Wawan menilai keberadaan media penyebar hoax dan propaganda radikalisme sangat membahayakan bagi kehidupan berbangsa dan bernegara di Indonesia. Apalagi kalau berita itu bersifat menghasut.
“Intinya, kita harus cerdas dan kritis saat menerima informasi, utamanya dari media di dunia maya maupun media sosial. Jangan langsung percaya dengan apa yang kita dapat dari media. Verifikasi lebih dulu, sebelum mempelajari atau menyebarkan lagi,” ungkap pria yang juga Direktur Lembaga Pengembangan Kemandirian Nasional ini.
Untuk mengatasi masalah media penyebar hoax dan propaganda radikalisme, pemerintah melalui kementerian dan lembaga terkait dibawah koordinasi Kementerian Komunikasi dan Informasi (Kominfo), sudah melakukan langkah-langkah untuk menangani media tersebut. Salah satunya memblokir situs-situs bermuatan negatif dan SARA.
Menurut dosen Lemhanas ini, apa yang dilakukan Kemenkominfo itu sudah tepat dan sesuai dengan Undang-Undang Informasi & Transaksi Elektronik (UU ITE). Selain itu, ia juga yakin penegak hukum (polisi) bisa diandalkan untuk menembus dan mencari siapa pembuat dan sumber berita yang disebarkan media hoax dan radikalisme itu. Tidak hanya UU ITE, para pelaku itu juga dijerat dengan UU hukum pidana.
“Tinggal bagaimana penerapan di lapangan.

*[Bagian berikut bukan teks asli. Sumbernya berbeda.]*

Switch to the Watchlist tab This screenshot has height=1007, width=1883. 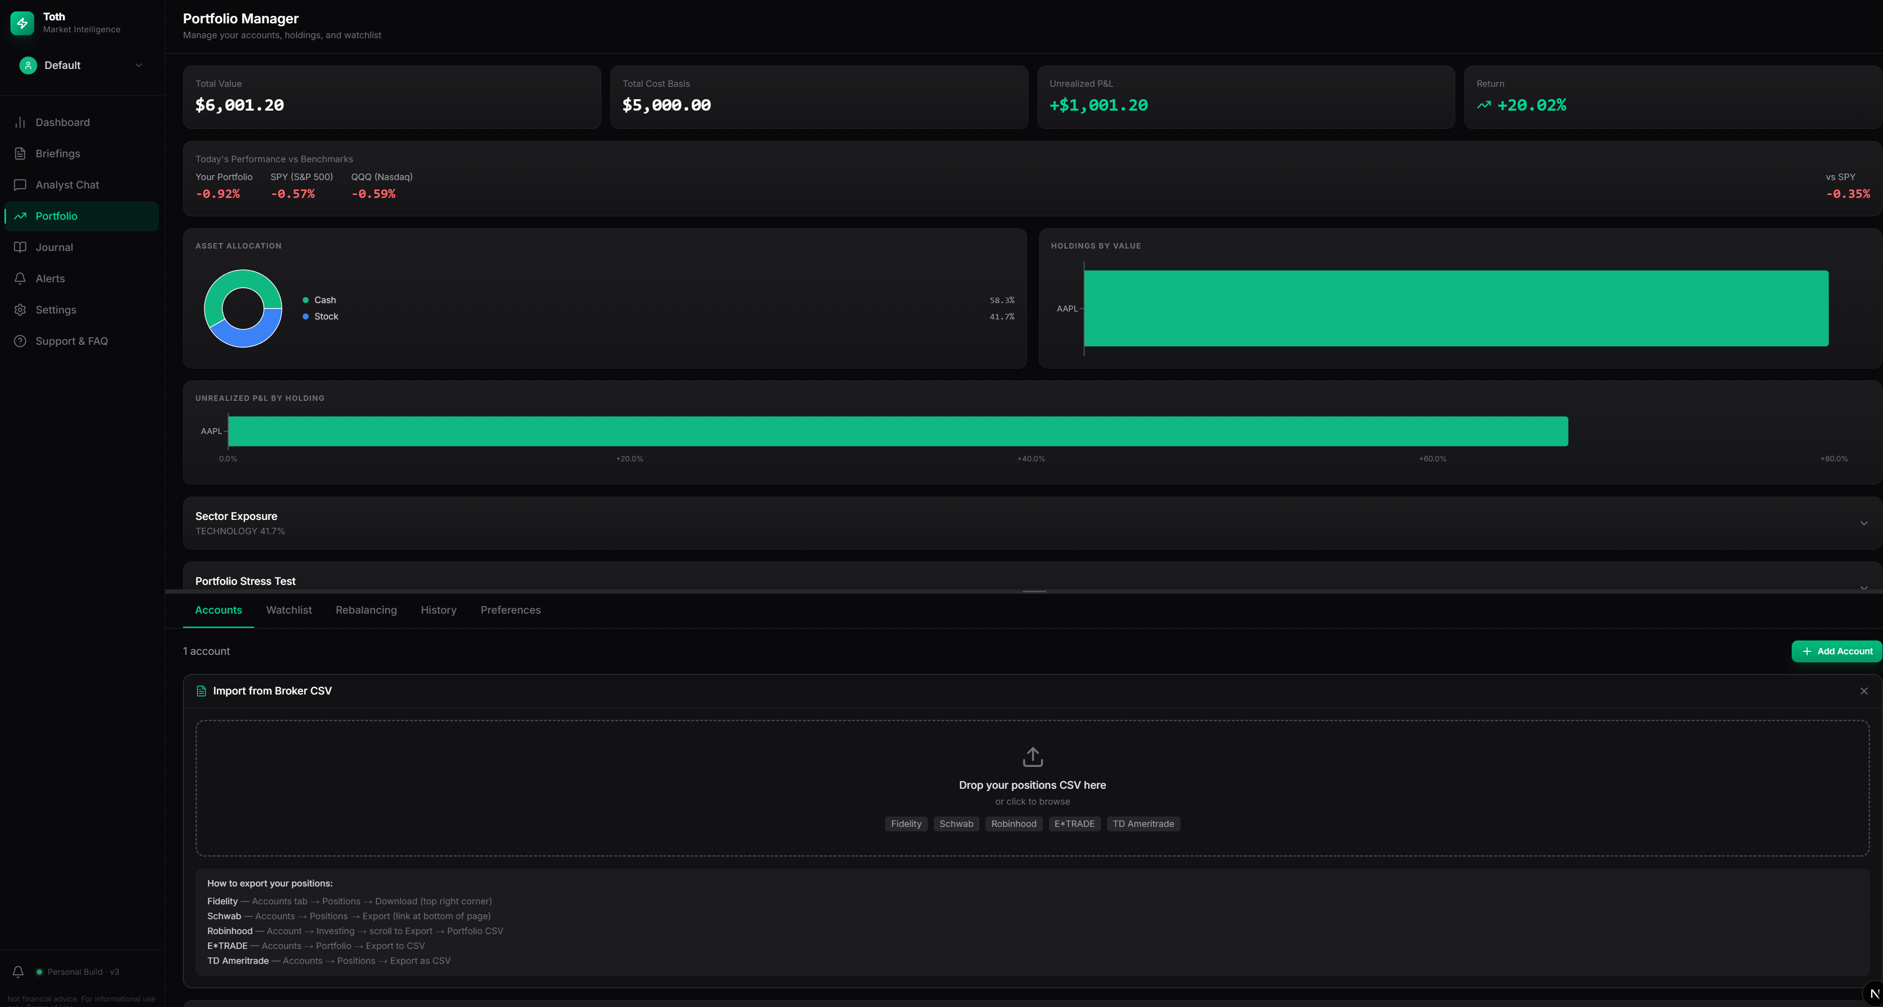(x=289, y=610)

Karena yang penting adalah efek jera. Kalau kita setiap hari dicekokin berita-berita hoax bisa kacau ini nanti. Itu juga berakibat masyarakat semakin tidak dicerdaskan dan dibodoh-bodohi. Jelas itu tidak baik dan akan membuat bangsa kita semakin susah,” imbuh Wawan.
Wawan berpandangan bahwa yang bisa tameng dalam menyelamatkan masyarakat dari bahaya berita hoax dan radikalisme adalah diri mereka sendiri. “Apa yang kita baca, kita dengar dan apa yang kita lihat, semuanya itu akan mempengaruhi otak kita, karakter kita, dan juga pikiran kita. Nah, filternya harus pandai-pandai menyikapi informasi dan tidak menelan mentah-mentah,” tuturnya.

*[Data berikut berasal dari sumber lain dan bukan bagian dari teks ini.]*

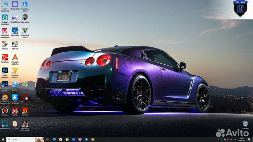253x142 pixels.
Task: Click the taskbar search box
Action: [x=25, y=140]
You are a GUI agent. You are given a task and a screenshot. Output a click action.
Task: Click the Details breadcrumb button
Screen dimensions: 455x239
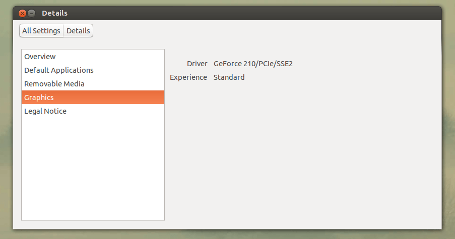click(x=78, y=31)
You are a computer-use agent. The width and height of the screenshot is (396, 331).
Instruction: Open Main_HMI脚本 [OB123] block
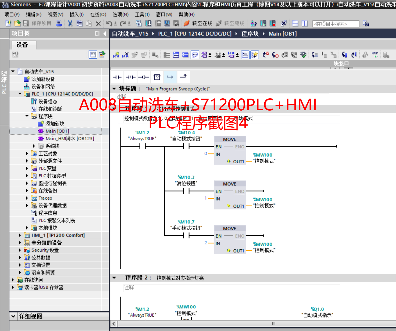point(70,139)
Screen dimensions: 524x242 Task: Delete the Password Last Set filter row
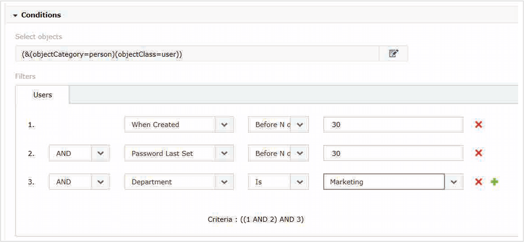tap(479, 153)
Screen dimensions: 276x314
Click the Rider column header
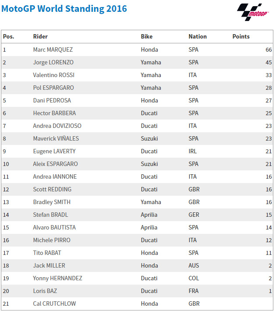click(40, 37)
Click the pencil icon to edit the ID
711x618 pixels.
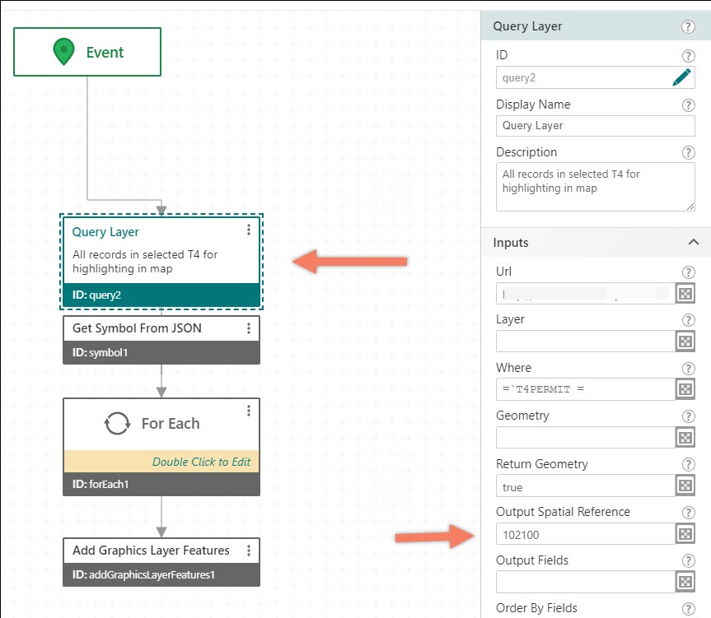coord(681,77)
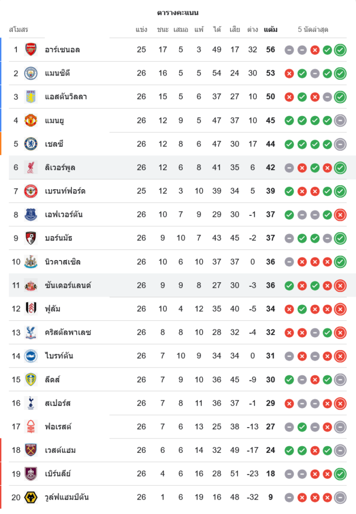
Task: Click the ชนะ column header
Action: [x=163, y=29]

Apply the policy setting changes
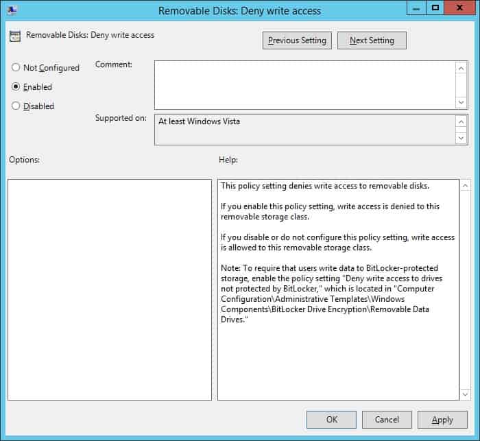pyautogui.click(x=442, y=420)
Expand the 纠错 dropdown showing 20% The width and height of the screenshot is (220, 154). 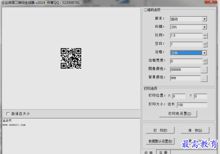click(x=205, y=27)
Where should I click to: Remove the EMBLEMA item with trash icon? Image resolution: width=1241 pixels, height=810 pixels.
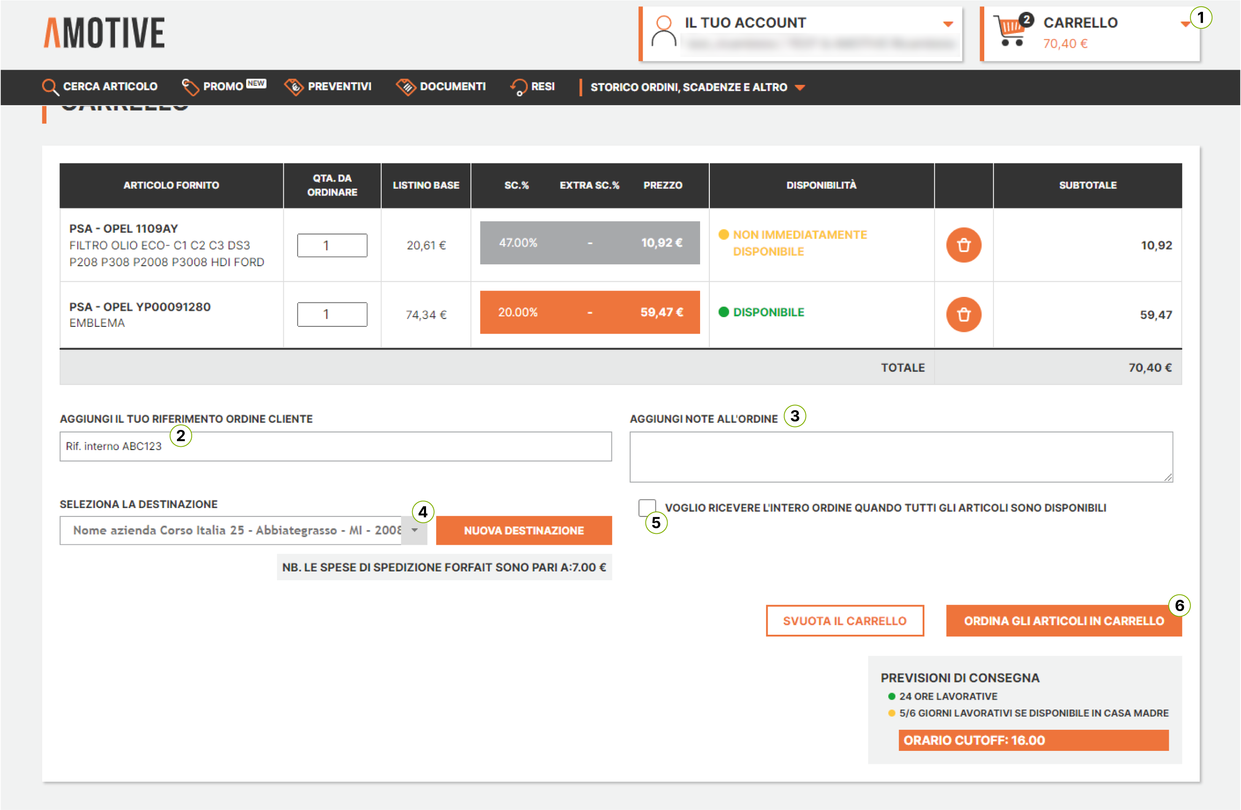tap(963, 315)
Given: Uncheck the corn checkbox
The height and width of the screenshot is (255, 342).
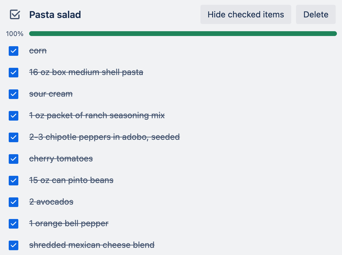Looking at the screenshot, I should point(14,51).
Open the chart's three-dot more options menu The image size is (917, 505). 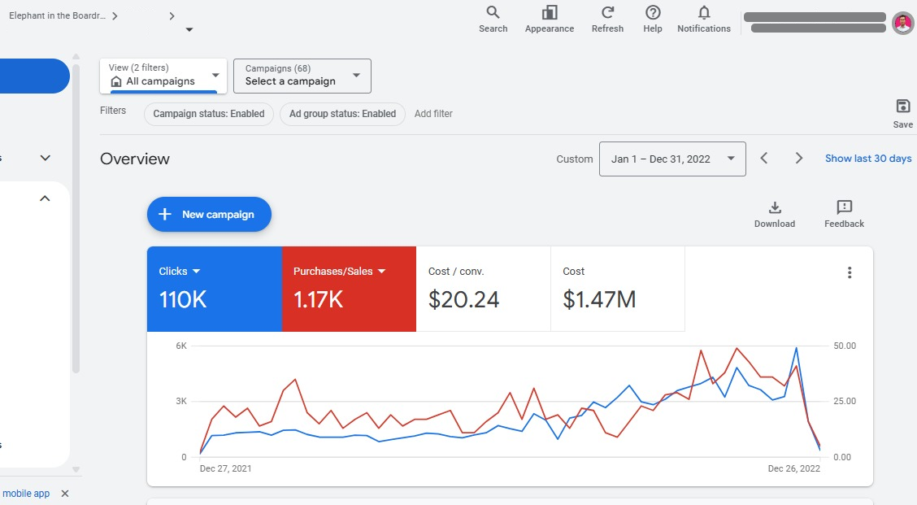pyautogui.click(x=850, y=272)
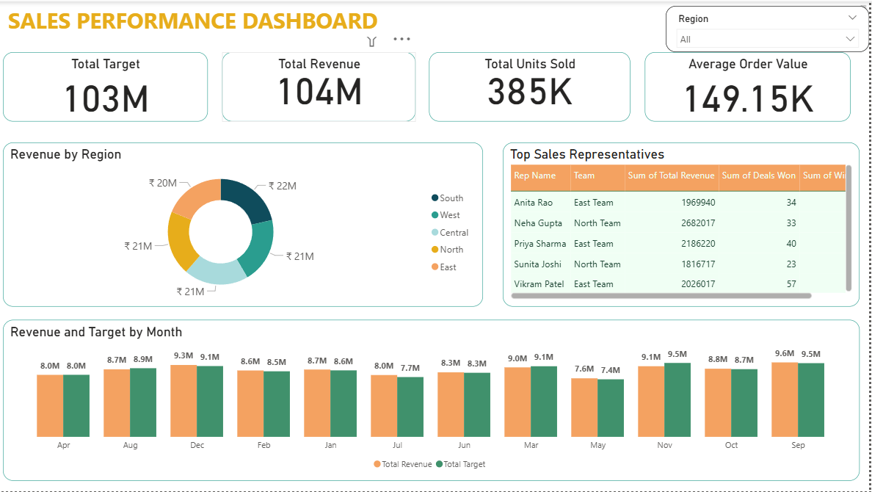The width and height of the screenshot is (872, 492).
Task: Click the North legend marker
Action: pos(435,250)
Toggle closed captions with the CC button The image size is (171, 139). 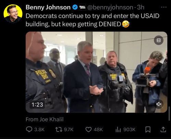[159, 40]
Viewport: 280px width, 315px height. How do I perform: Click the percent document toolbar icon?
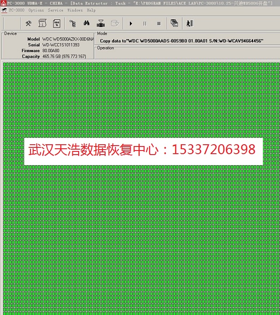(x=57, y=23)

Untuk memverifikasi berita itu, ada beberapa langkah yang harus dilakukan. Diawali dengan langkah mencari kebenaran berita itu, kemudian dicari dasar dan sumber-sumber beritanya. Setelah itu, harus juga diketahui penulisnya, juga dicari tahu apakah ada tendensi dibalik berita itu. Tidak kalah penting disaring lagi, apakah berita itu ada provokasi atau propagandanya.
“Semuanya itu harus kritis menyikapinya. Karena kalau tidak, maka dia akan taklit. Taklit itu mengikuti pendapat orang lain tanpa mau mengetahui sumber atau alasannya,” ungkap Wawan.
Dampak dari berita hoax dan propaganda radikalisme itu sangat besar. Wawan menambahkan bahwa kalau masyarakat mudah terpengaruh informasi yang sumbernya tidak jelas, mereka sama saja seperti robot. Bila demikian, mereka bergerak seperti mesin tanpa berpikir.
“Kita memang tidak bisa menutup diri dengar berbagai pendapat di sekitar kita apalagi itu dimuat dalam sebuah bingkai berita atau tulisan. Tapi itu tadi jangan kita menelan mentah-mentah informasi atau berita yang belum jelas asal-usulnya. Kalau tidak kita akan terjebak pada genderang yang ditabuh oleh si penulis atau pemberi berita itu,” tandas Wawan Purwanto.